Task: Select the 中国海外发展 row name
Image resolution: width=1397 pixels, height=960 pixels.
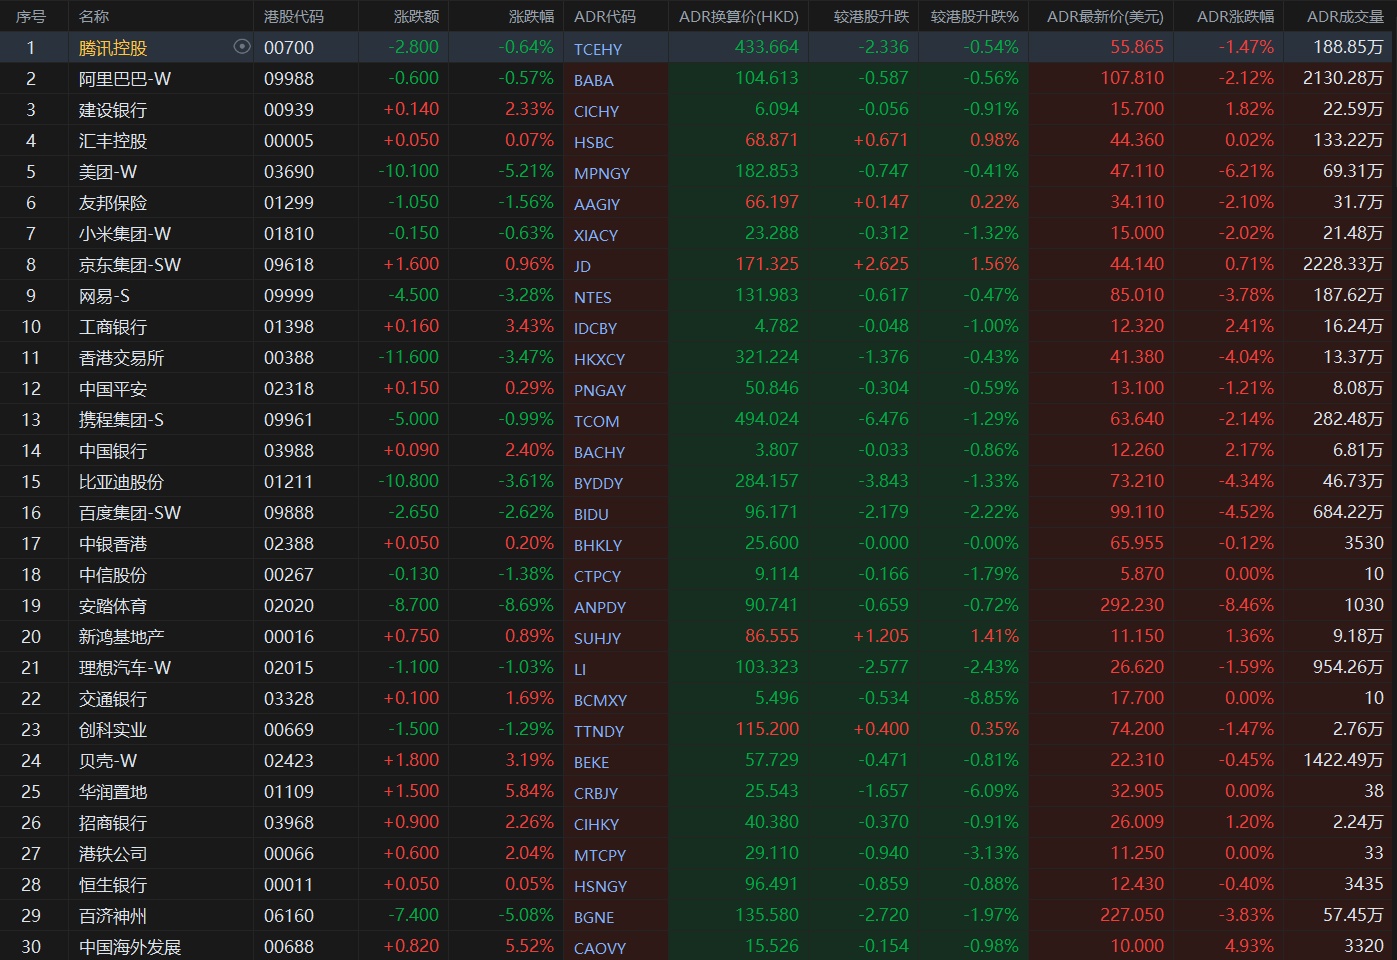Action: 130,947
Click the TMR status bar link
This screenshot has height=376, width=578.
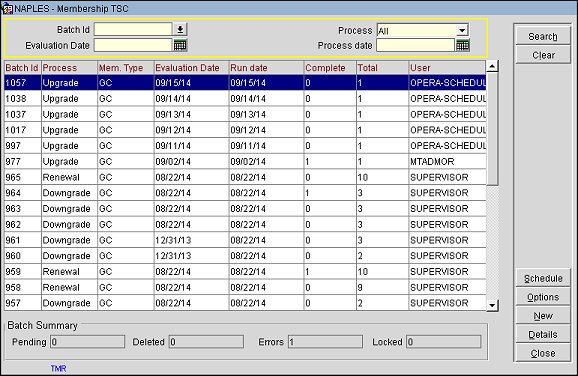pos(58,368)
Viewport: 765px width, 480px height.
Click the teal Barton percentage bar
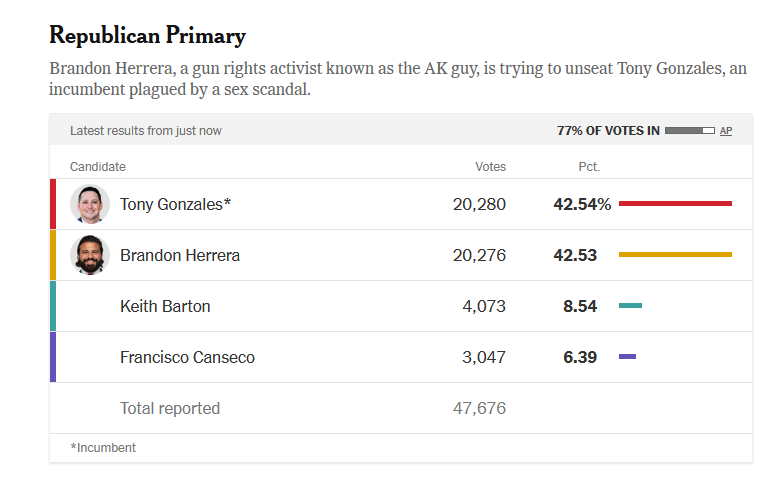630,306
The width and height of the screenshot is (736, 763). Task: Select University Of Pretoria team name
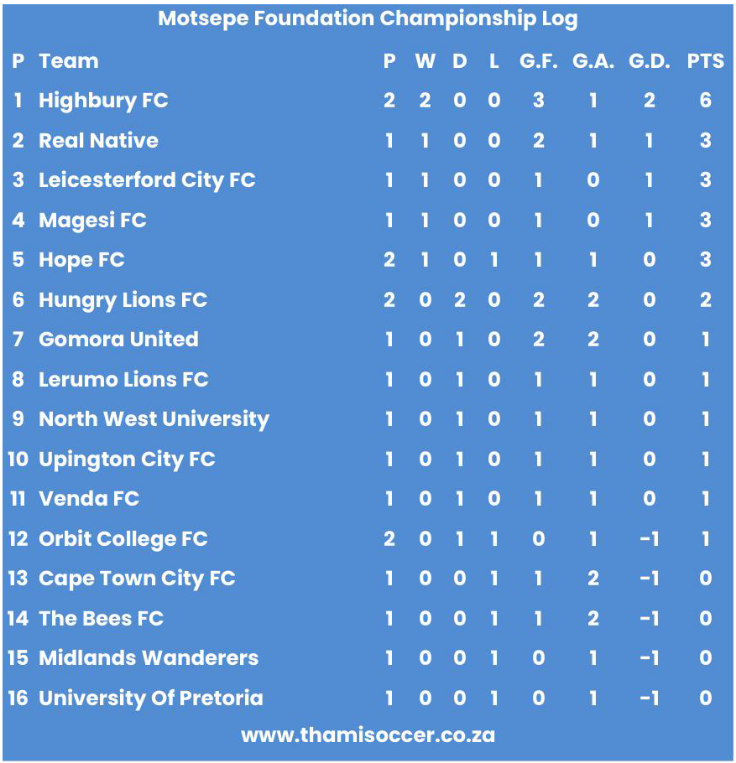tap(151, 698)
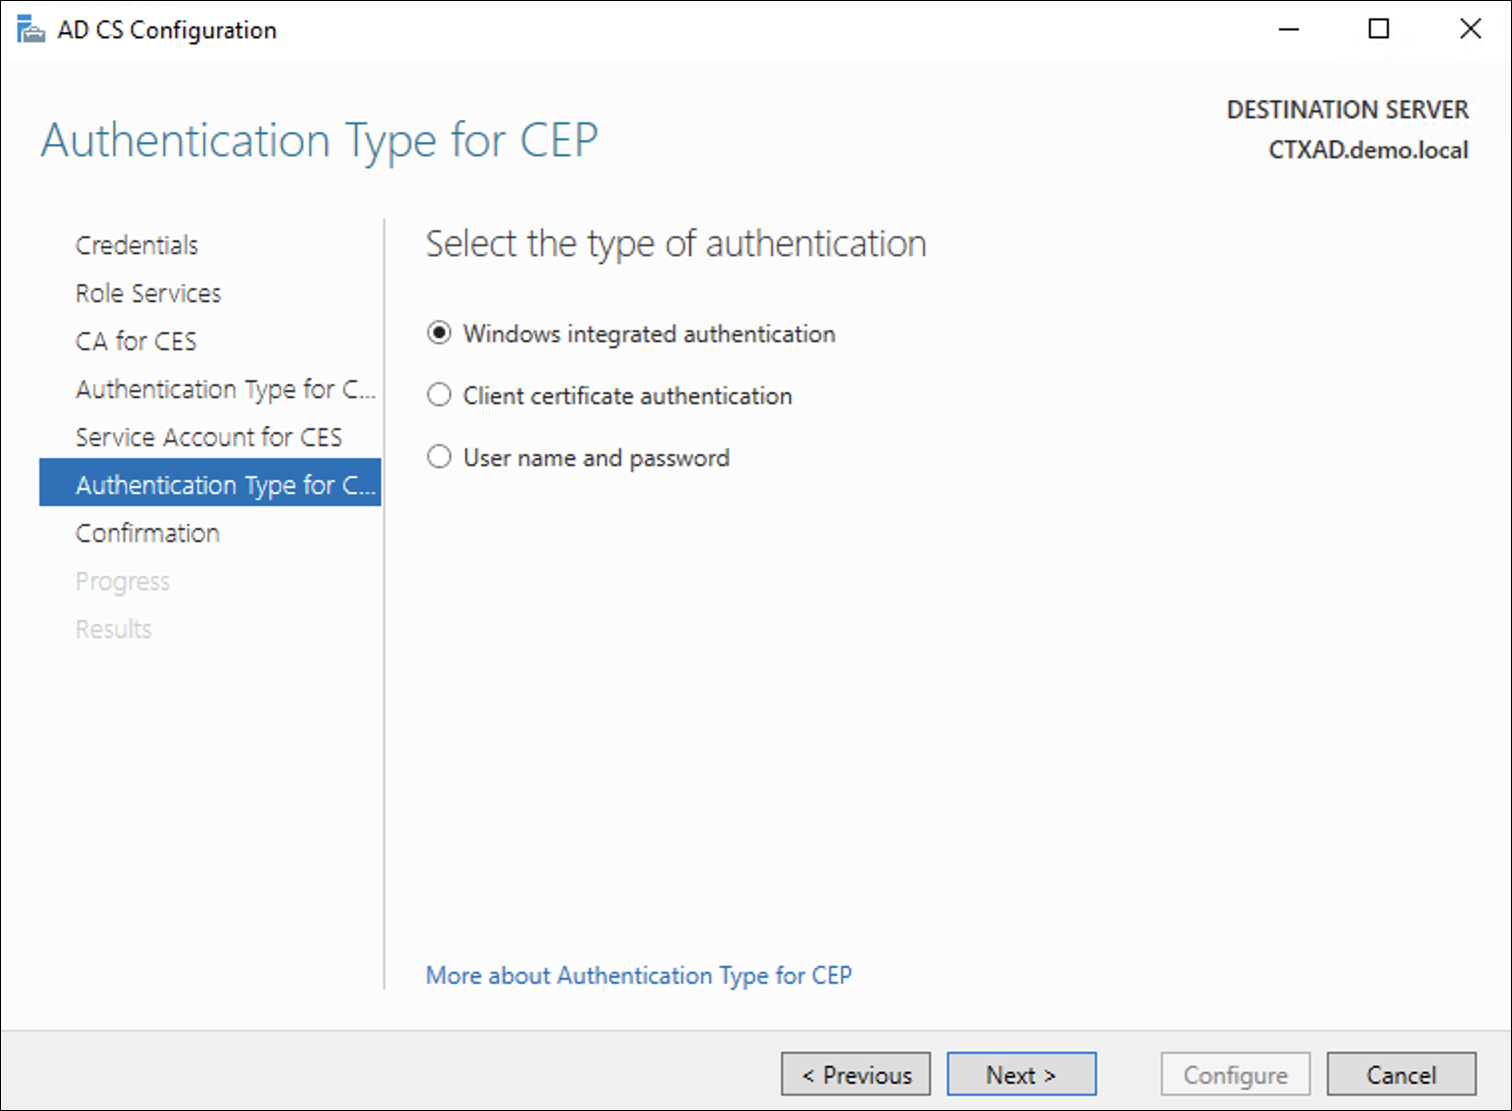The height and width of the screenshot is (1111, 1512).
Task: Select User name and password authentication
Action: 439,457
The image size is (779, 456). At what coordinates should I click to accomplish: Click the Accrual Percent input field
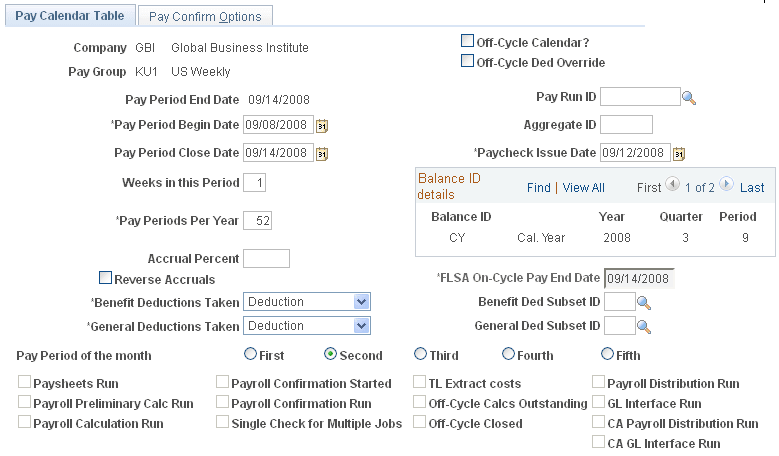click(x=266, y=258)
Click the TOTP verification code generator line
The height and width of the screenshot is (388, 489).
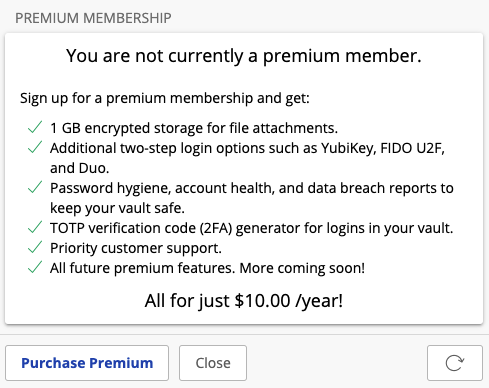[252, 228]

* * * * *

A verbatim copy of the entries, stripped of pictures, should be produced.

#### SOLVED EXERCISE
Task: Select the 中国海外发展 row name
Image resolution: width=1397 pixels, height=960 pixels.
Action: 130,947
Click the TMR status bar link
This screenshot has height=376, width=578.
pos(58,368)
Viewport: 765px width, 480px height.
Click the teal Barton percentage bar
630,306
The width and height of the screenshot is (736, 763). Task: Select University Of Pretoria team name
tap(151, 698)
The height and width of the screenshot is (1111, 1512).
Task: Select User name and password authentication
Action: 439,457
The image size is (779, 456). At what coordinates should I click to accomplish: Click the Accrual Percent input field
click(x=266, y=258)
Click the TOTP verification code generator line
The height and width of the screenshot is (388, 489).
[252, 228]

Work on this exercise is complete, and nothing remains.